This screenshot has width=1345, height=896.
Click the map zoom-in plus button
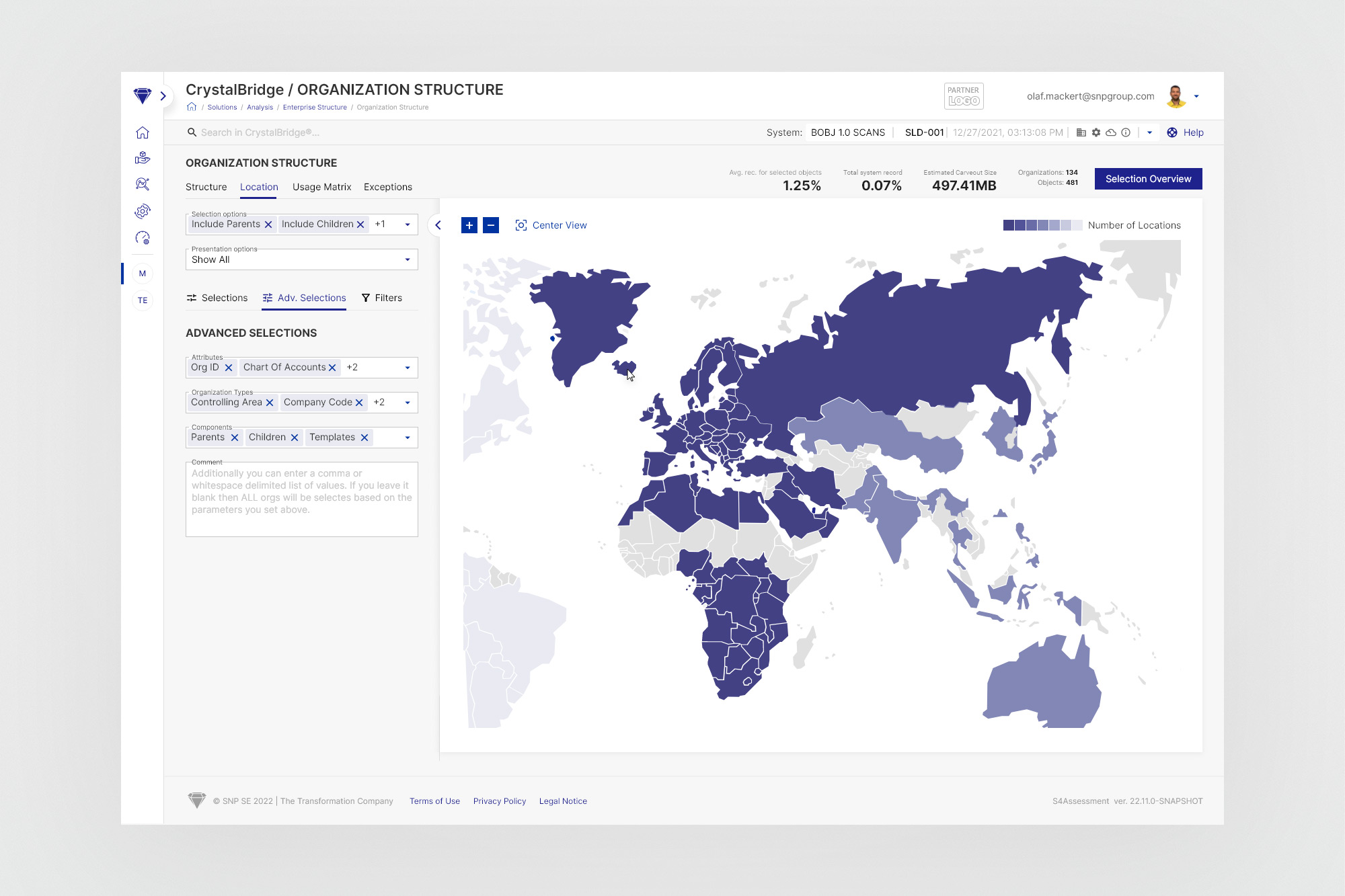tap(469, 225)
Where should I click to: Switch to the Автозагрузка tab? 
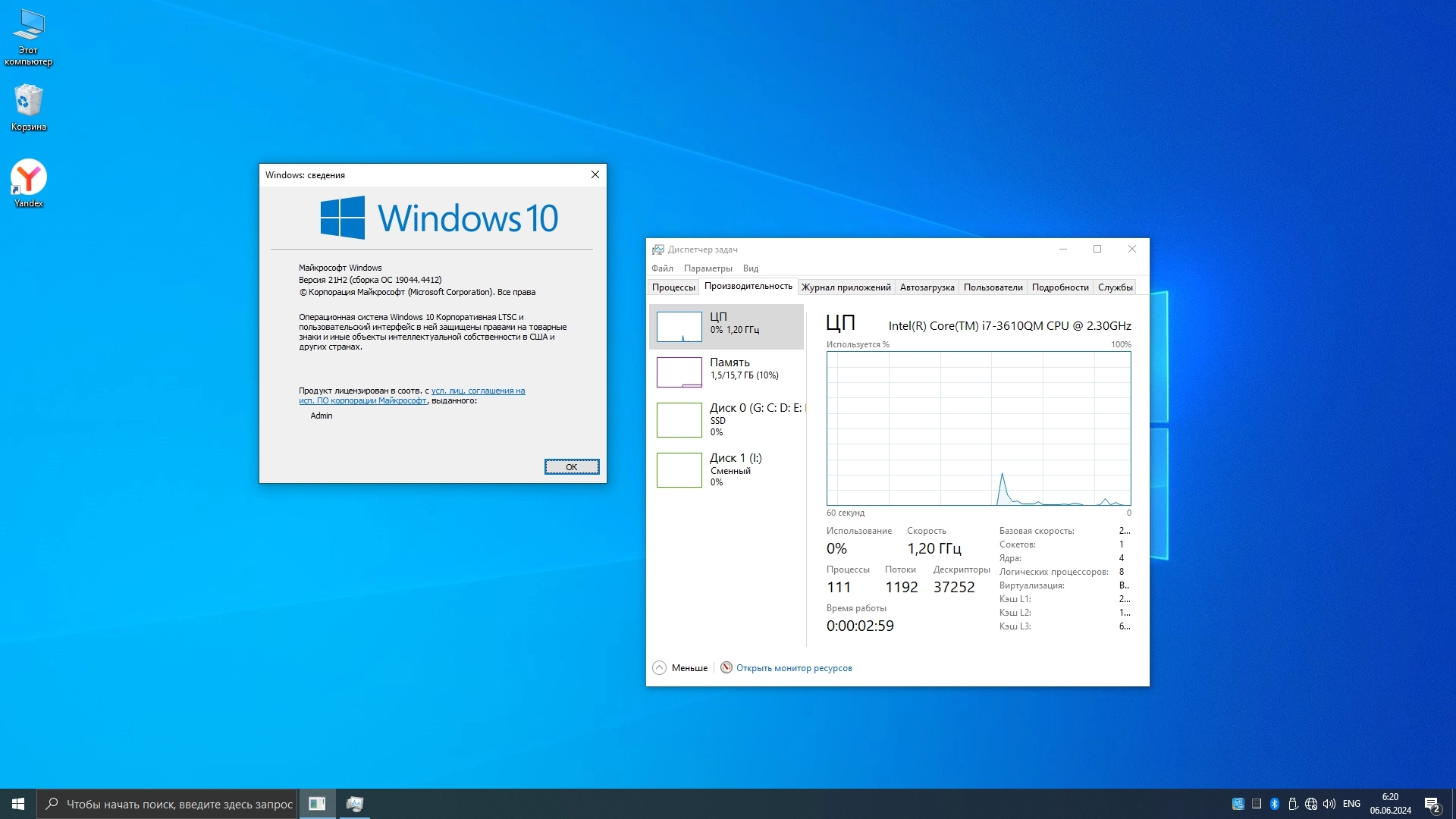coord(927,287)
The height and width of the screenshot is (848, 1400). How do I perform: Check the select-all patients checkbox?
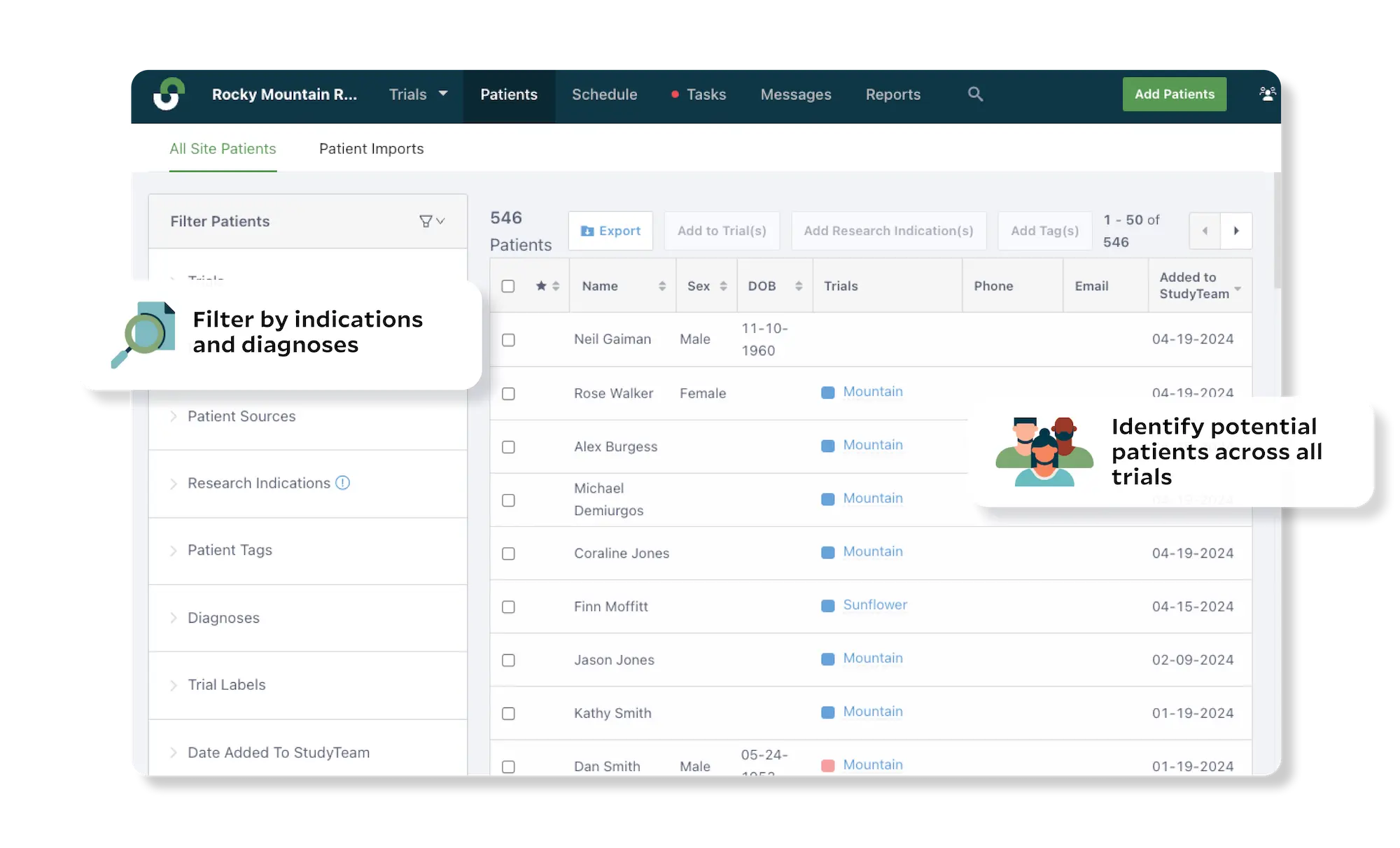(508, 285)
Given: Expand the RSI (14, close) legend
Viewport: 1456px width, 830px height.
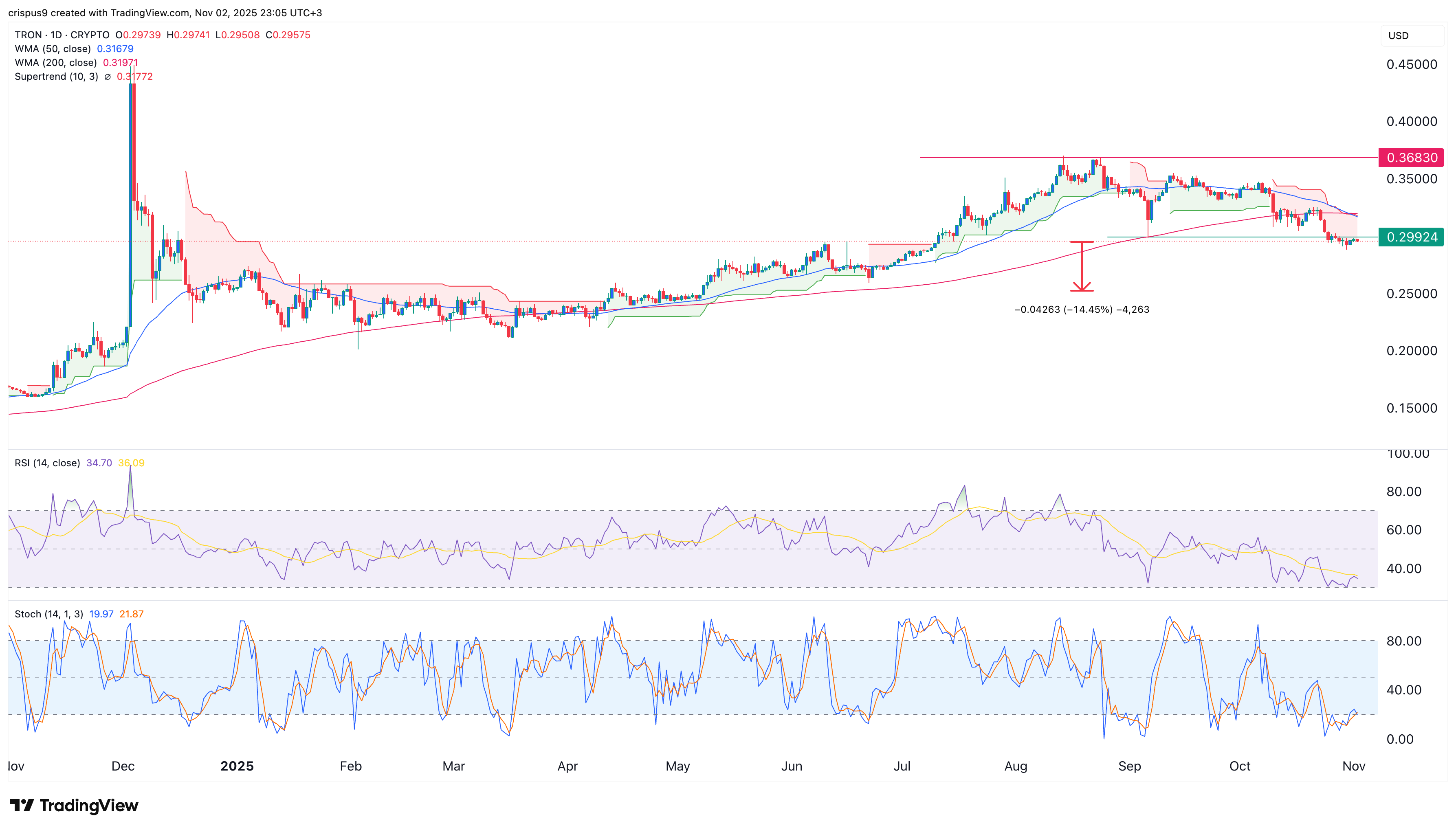Looking at the screenshot, I should [47, 463].
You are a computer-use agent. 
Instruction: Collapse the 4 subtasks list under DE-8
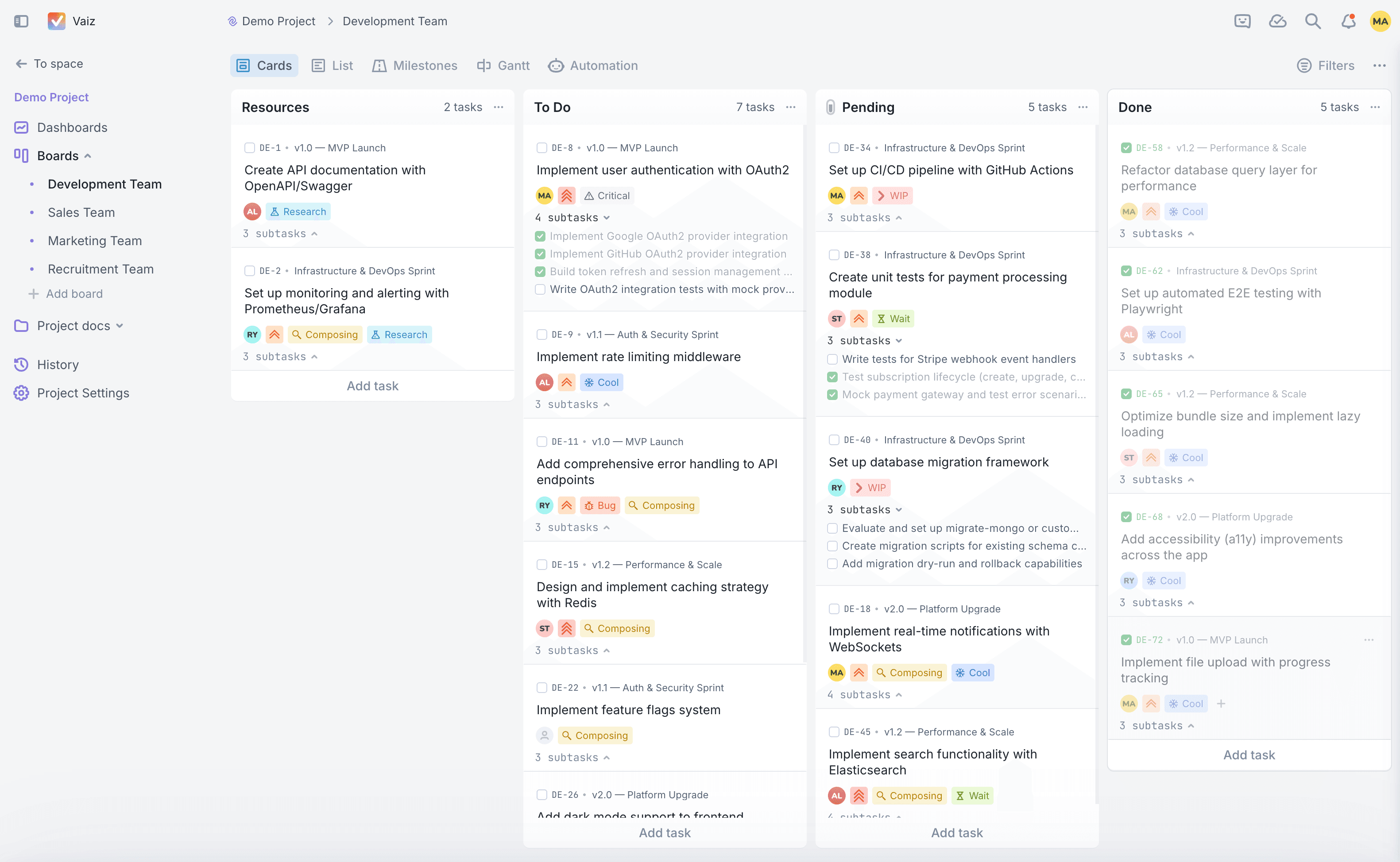click(606, 218)
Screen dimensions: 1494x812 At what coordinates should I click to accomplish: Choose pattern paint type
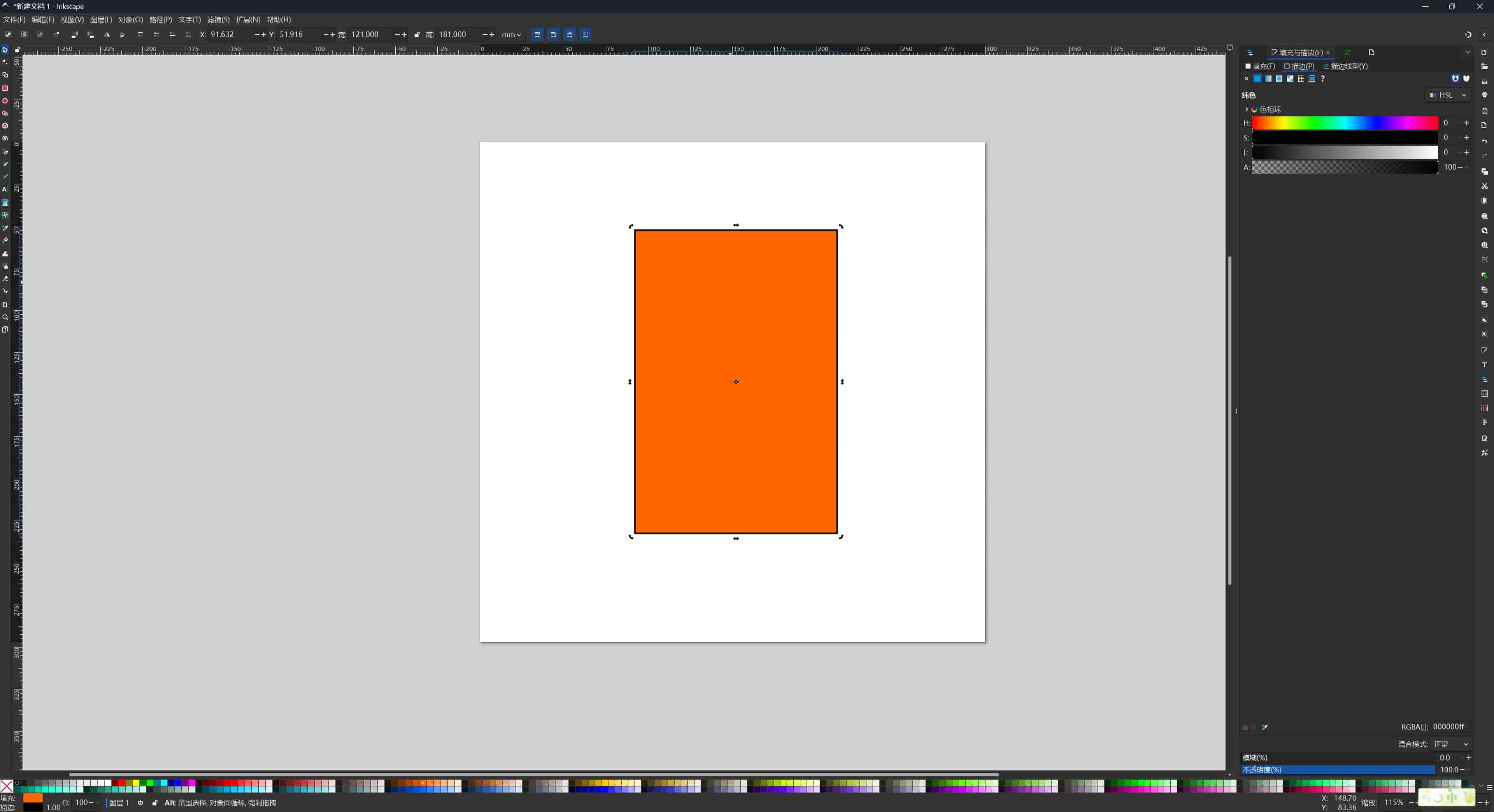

- **PROBLEM TO WORK ON**
With the pictures removed, return the data above word for word.

- **EXERCISE RESULT**
This screenshot has width=1345, height=896.
Click the map zoom-in plus button
tap(469, 225)
Where should I click to: Switch to the Автозагрузка tab? 
coord(927,287)
The height and width of the screenshot is (848, 1400). How do I perform: Check the select-all patients checkbox?
(508, 285)
Given: Expand the RSI (14, close) legend
Viewport: 1456px width, 830px height.
Looking at the screenshot, I should [47, 463].
You are a computer-use agent. 
Instruction: Collapse the 4 subtasks list under DE-8
click(606, 218)
Screen dimensions: 1494x812 At what coordinates should I click to accomplish: Choose pattern paint type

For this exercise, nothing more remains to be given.